View mode: basic / threaded / horizontal-split · Log in · Help
July 07, 2012
Re: Let's stop parser Hell
On Saturday, 7 July 2012 at 20:09:56 UTC, Andrei Alexandrescu 
wrote:
> On 7/7/12 3:17 PM, Dmitry Olshansky wrote:
>> I'll have to point out that the whole point about integrated 
>> lexing is
>> moot. It's more of liability then benefit. At very least it's 
>> just
>> implementation curiosity not advantage.
>
> Interesting. I'll have to ask for more details on why.
>
> Andrei

+1. Personally I associate PEG with a parser that includes a 
__distributed__ lexer inside, which gives the advantage of having 
to check less alternatives at each step (that's similar to 
deterministic parsing). If lexer is separate, it seems to be more 
difficult to scan for only a subset of possible tokens.
July 07, 2012
Re: Let's stop parser Hell
> 	auto captures = syntaxNode.matchNodes(
> 		TOK_WHILE_NODE,
> 		OP_ENTER_NODE,
> 			OP_CAPTURE(0),
> 			OP_BEGIN,
> 				TOK_EXPRESSION,
> 			OP_END,
> 			OP_CAPTURE(1),
> 			OP_BEGIN,
> 				TOK_STATEMENT,
> 			OP_END,
> 		OP_LEAVE_NODE);

I'm glad to hear you like the tree-parsing approach, Chad, 
although the particular syntax here looks pretty unfriendly :O -- 
does this represent something that you are working on right now?

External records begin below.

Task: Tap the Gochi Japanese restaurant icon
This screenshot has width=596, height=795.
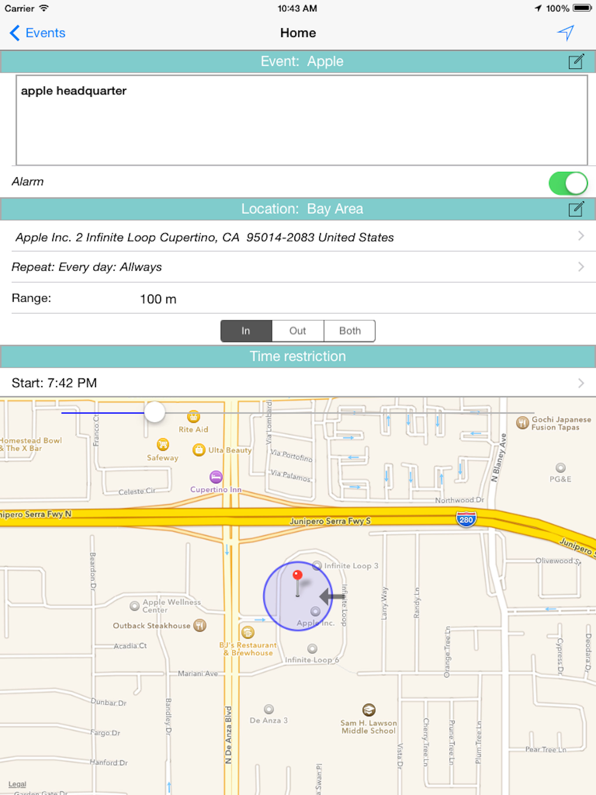Action: pyautogui.click(x=522, y=423)
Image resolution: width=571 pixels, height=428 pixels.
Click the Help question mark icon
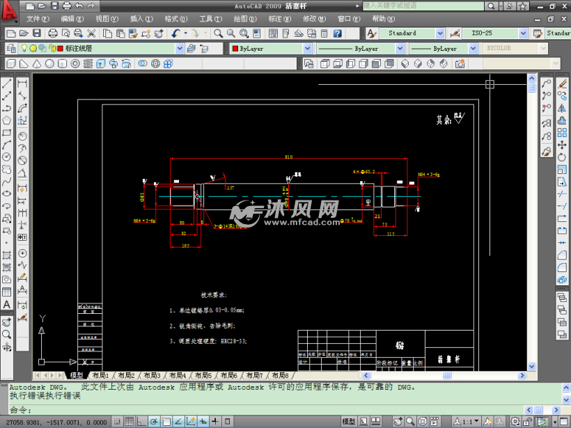coord(337,33)
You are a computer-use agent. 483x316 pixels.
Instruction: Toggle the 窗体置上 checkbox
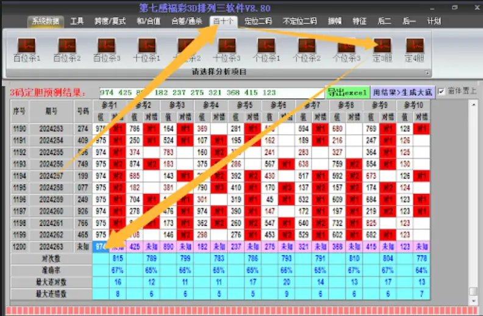pyautogui.click(x=442, y=92)
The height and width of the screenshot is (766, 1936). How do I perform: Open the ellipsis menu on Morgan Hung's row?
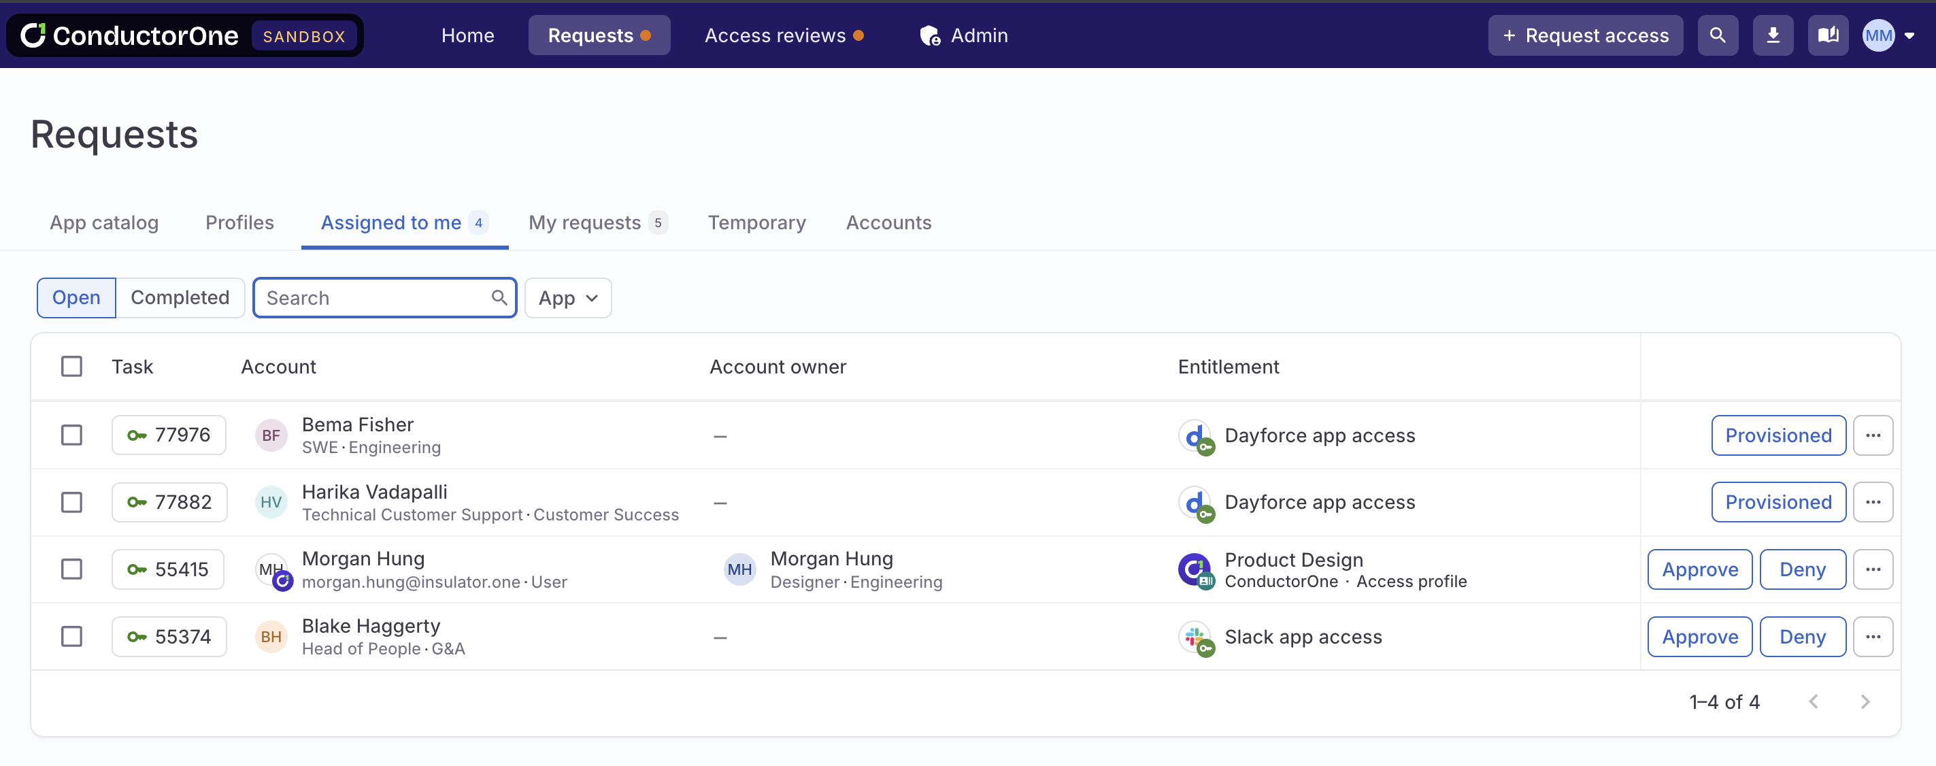click(x=1873, y=569)
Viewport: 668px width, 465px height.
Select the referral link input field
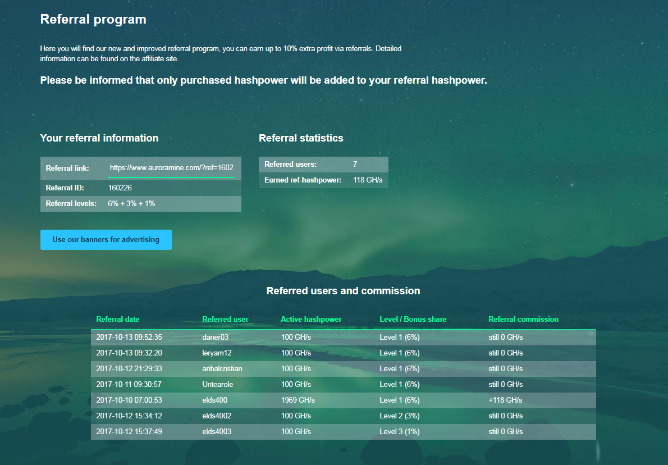pyautogui.click(x=171, y=168)
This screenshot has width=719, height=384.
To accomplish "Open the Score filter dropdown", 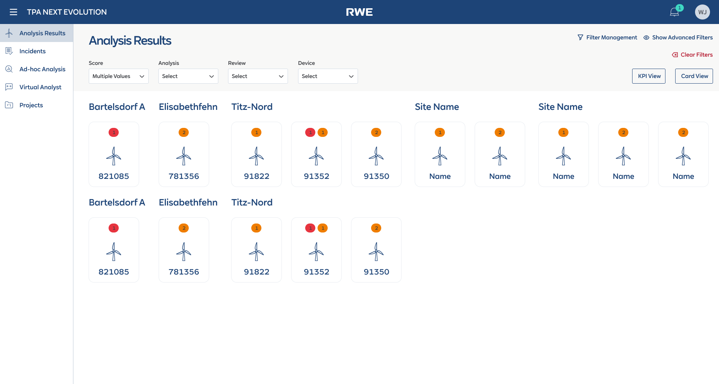I will [118, 76].
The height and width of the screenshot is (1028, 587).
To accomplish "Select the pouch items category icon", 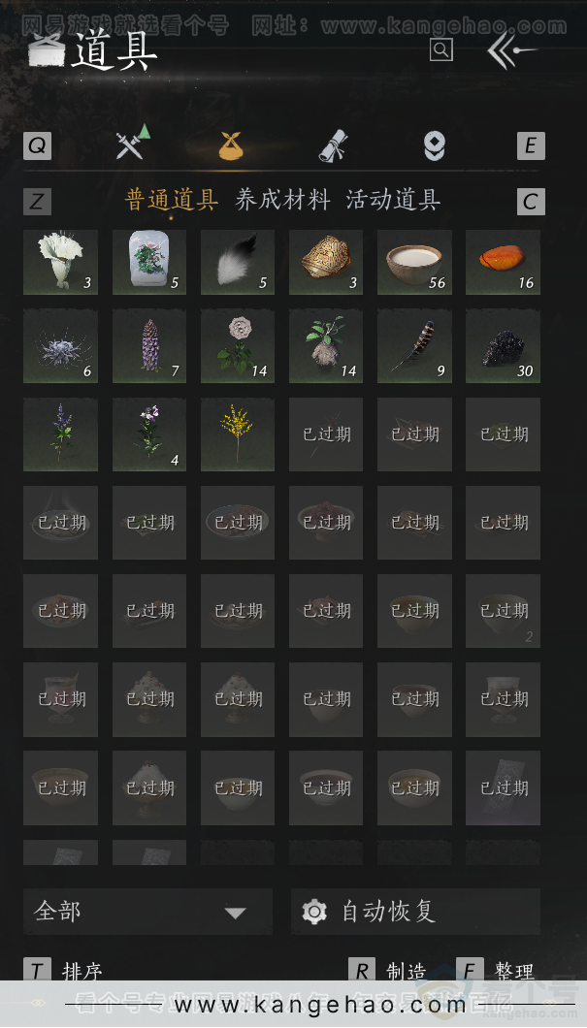I will [231, 145].

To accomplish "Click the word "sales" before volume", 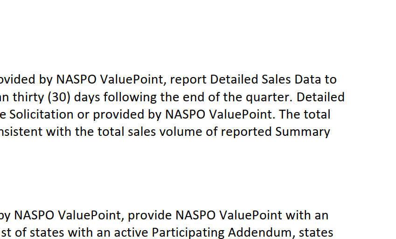I will point(142,132).
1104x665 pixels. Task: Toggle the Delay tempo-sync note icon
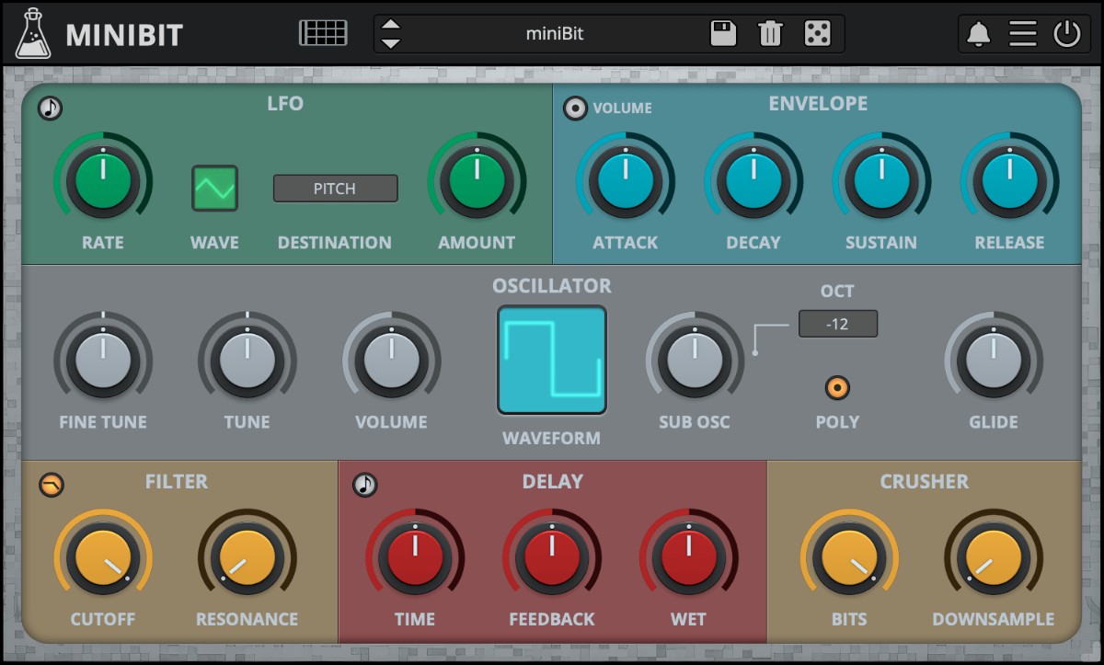pyautogui.click(x=364, y=486)
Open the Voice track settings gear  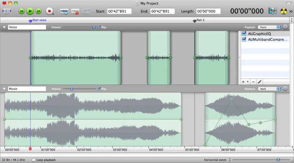[x=285, y=27]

> This kind of architecture leads to other interesting benefits, 
> like being able to assert which symbols a pattern is designed 
> to handle or which symbols are allowed to exist in the AST at 
> any point in time. Thus if you write a lowering that introduces 
> nodes that a later pass can't handle, you'll know very quickly, 
> at least in principle.
>
> I wanted to make such a front-end so that I could easily make a 
> C backend.  I believe such a compiler would be able to do that 
> with great ease.  I really want a D compiler that can output 
> ANSI C code that can be used with few or no OS/CPU 
> dependencies.  I would be willing to lose a lot of the nifty 
> parallelism/concurrency stuff and deal with reference counting 
> instead of full garbage collection, as long as it lets me 
> EASILY target new systems (any phone, console platform, and 
> some embedded microcontrollers).  Then what I have is something 
> that's as ubiquitous as C, but adds a lot of useful features 
> like exception handling, dynamic arrays, templates, CTFE, etc 
> etc.  My ideas for how to deal with ASTs in pattern recognition 
> and substitution followed from this.

I tend to agree that it would be better to have a "general" node 
class with the node type as a property rather than a subtype and 
rather than a myriad of independent types, although in the past I 
haven't been able to figure out how to make this approach 
simultaneously general, efficient, and easy to use. I'm kind of a 
perfectionist which perhaps holds me back sometimes :)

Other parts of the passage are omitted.